First 100 Days with a New IT Team
August 15th, 2007 (originally published)
Becoming a new IT manager, director, VP or CIO can be a daunting proposition. In some cases your career aspirations may lie in IT and in other cases you may be thrust into an IT role after being asked to lead the IT team. You may have limited technical experience or deep technical experience, extensive or limited business acumen. You may have been in IT for years but want to take a more strategic approach.
Current State
It is critical to understand the current state of affairs in IT in order to identify the strengths and weaknesses of the IT group. You will want to ensure that any changes you make do not jeopardize or undermine the strengths of the IT group. The identified weaknesses need to be analyzed, understood and a remediation plan will need to be created and implemented. The current state of affairs includes an analysis of people, process, systems and strategy. The appropriate questions for each category include the following:
People – Key Questions: Who comprises the IT team? (Employees, Contractors, Partners) What skills do they have? (Soft and Hard Skills) How long have they been in their position? What is the morale of the team? What skill gaps exist? What developmental training exists? How is the team structured? What are the core skills needed? What level of business acumen do they have? Are the IT job categories well defined - too many or too few?
Systems – Key Questions: What applications exist today? (CRM, PLM, ERP, etc) What infrastructure exists today? (storage, servers, network, etc) What systems are proprietary/3rd party? What is documented? What is the licensing situation? What is the business SLA for the critical systems? What system monitoring exists? Application/infrastructure? What are the current uptime statistics? What other metrics exist? What system and service support structure exists? What key data exists? What SSOTs exist? What EDW exists?

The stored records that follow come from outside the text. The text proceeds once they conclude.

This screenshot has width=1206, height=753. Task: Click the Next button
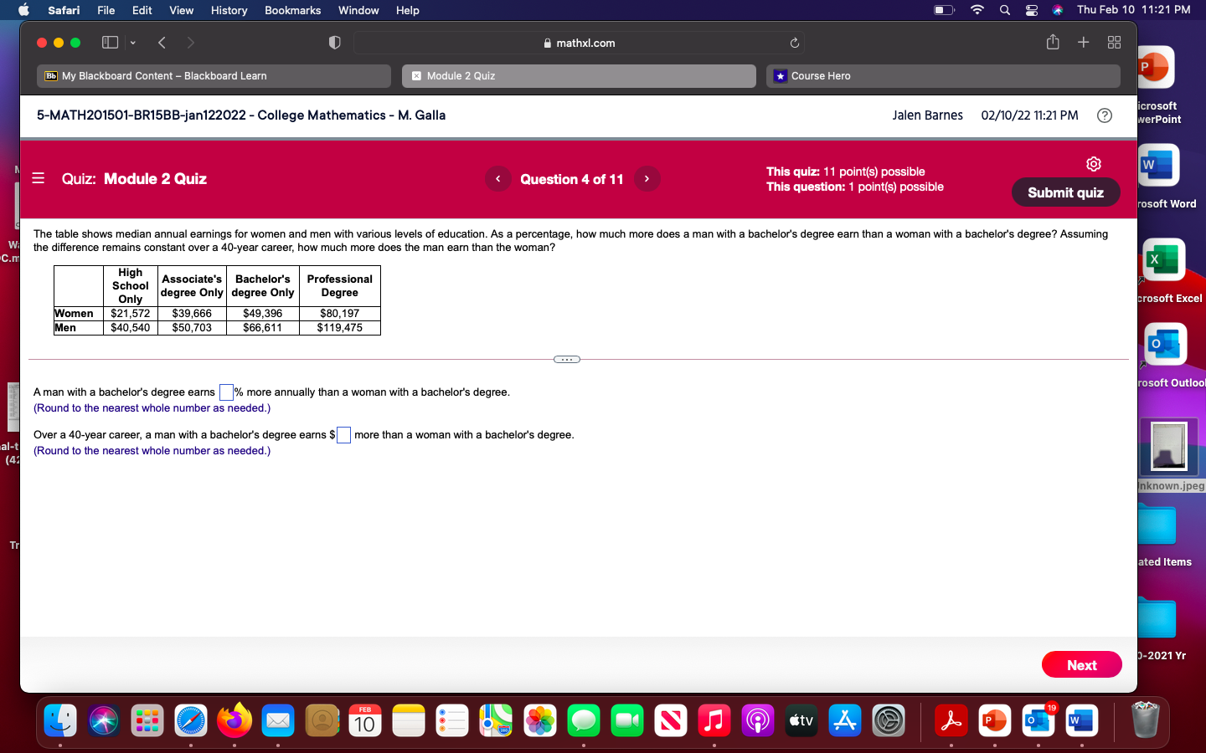click(x=1081, y=664)
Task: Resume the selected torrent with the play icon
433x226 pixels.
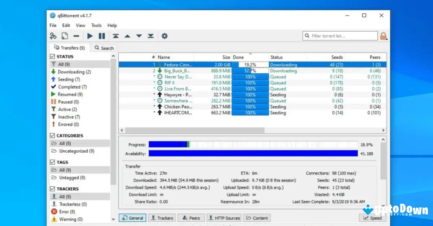Action: point(89,36)
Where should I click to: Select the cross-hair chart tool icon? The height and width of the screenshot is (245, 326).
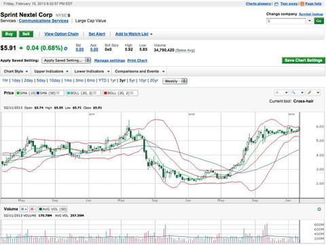click(277, 93)
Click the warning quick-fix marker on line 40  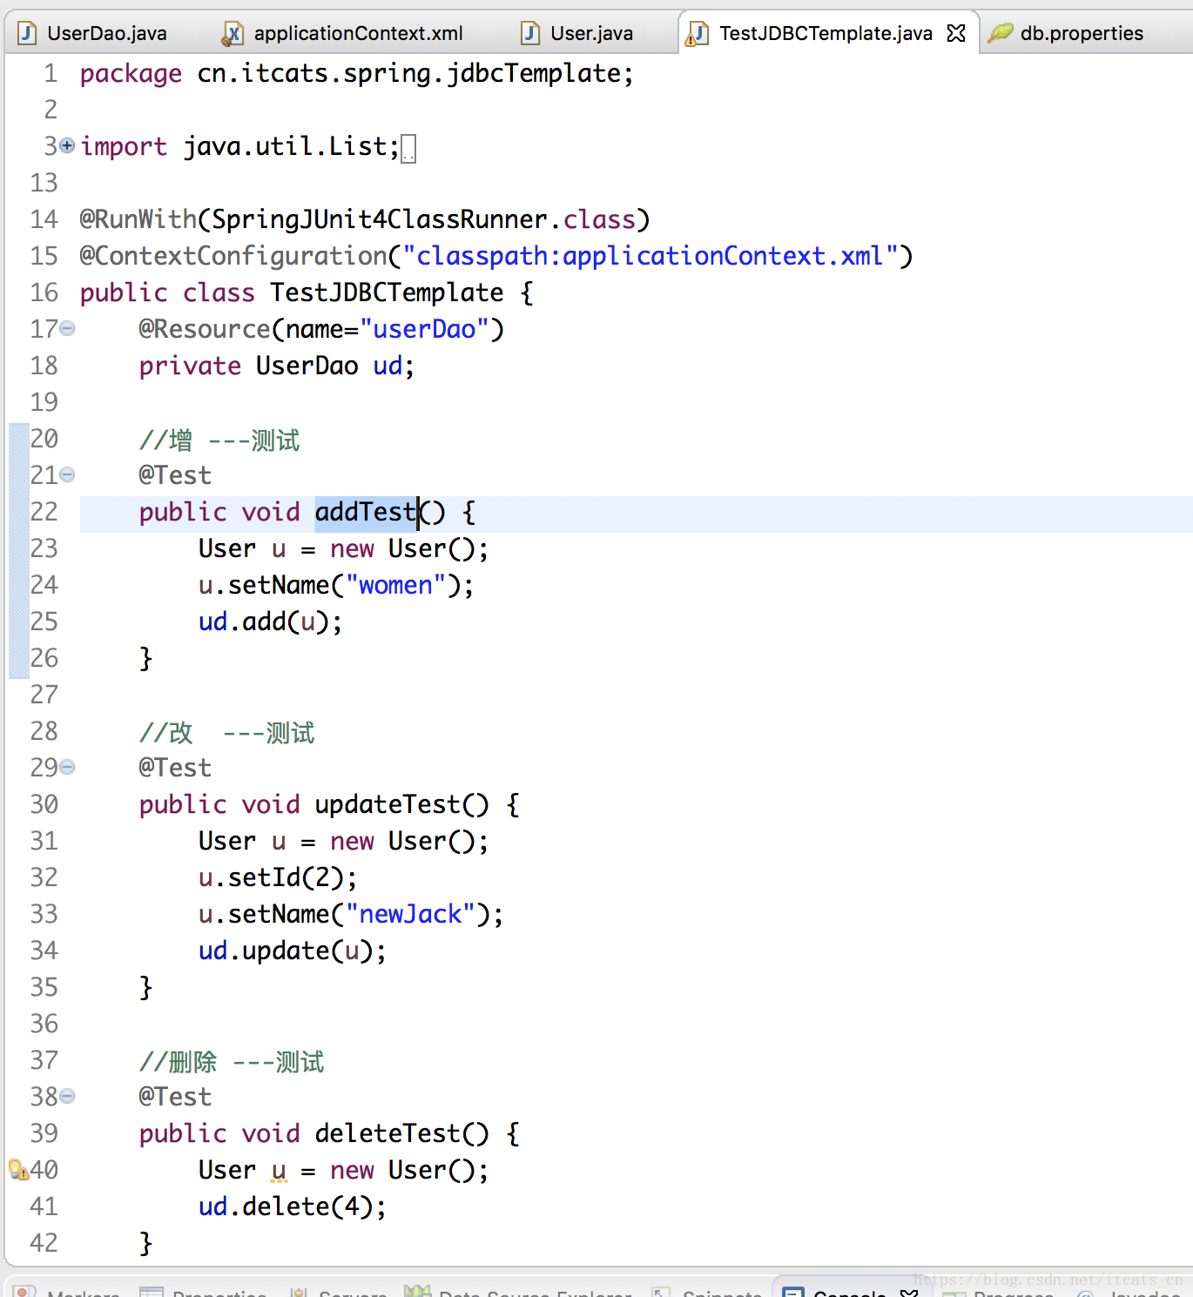tap(17, 1169)
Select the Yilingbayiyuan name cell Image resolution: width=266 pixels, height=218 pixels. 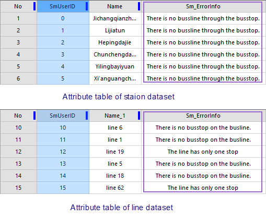[x=115, y=66]
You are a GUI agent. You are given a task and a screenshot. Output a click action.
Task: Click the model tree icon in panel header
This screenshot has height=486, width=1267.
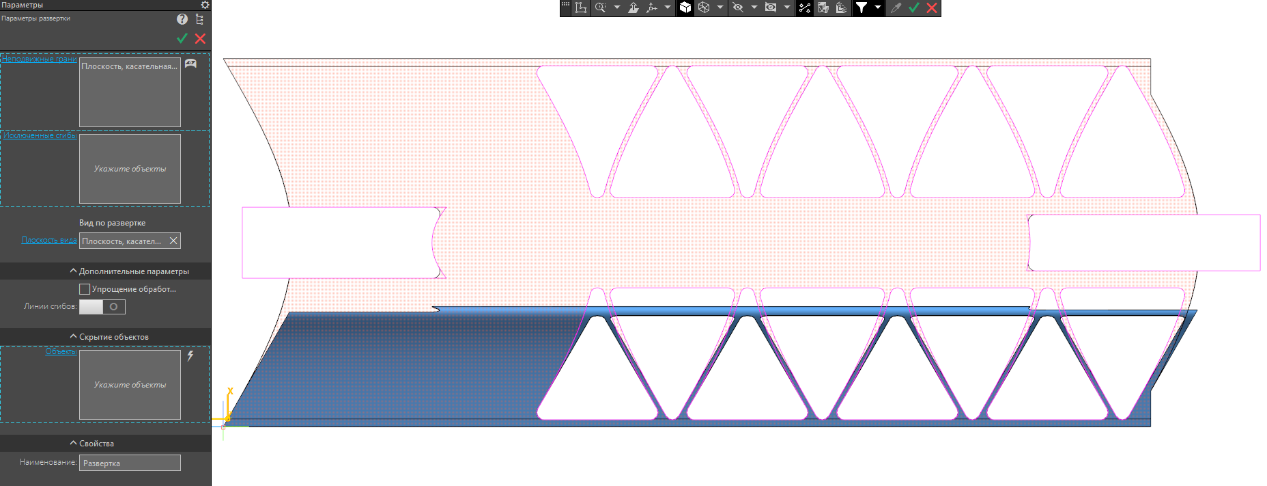(199, 19)
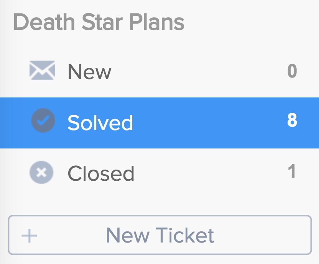Click the count 0 next to New
The height and width of the screenshot is (264, 319).
(x=292, y=71)
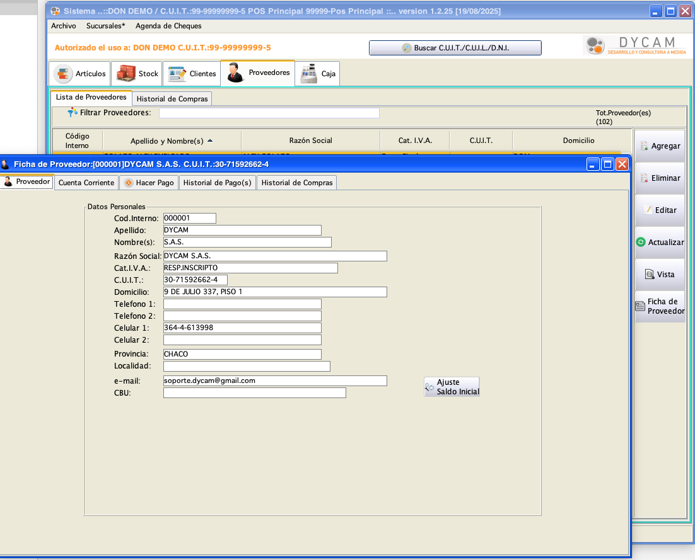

IT Operational Processes – Key Questions: What is the IT Portfolio Management Process? How are prioritization decisions made? How is the value of IT measured? What metrics are used? What Software Configuration Management, Software Development Life Cycle, Audit, Security, processes exist? What Change Mgmt methodology is followed? What is documented? How are the docs managed? What are the key IT operational processes? Is ITIL followed? What IT or BPO processes have been offshored? Business Processes – Key Questions: What business processes are critical? What are the RTO/RPO metrics? How would you map out those business processes? How are the business processes defined? Who owns those business processes? What is documented? What is the Business Continuity Strategy? What level of resiliency exists? What level of resiliency needs to exist for each business process?
Technical Strategy – Key Questions: How is the technology architecture aligned to the business strategy? What is the Technical Solutions Architecture and Framework? What is the Data Center Strategy? How is resiliency factored into the technical strategy? How is the Technical Strategy governed and managed? What is the technology stack? What key principles and policies are defined, documented and how are they governed? This is not an exhaustive list but it covers some of the key questions that are valuable to have answered during your first 90 days with a new team.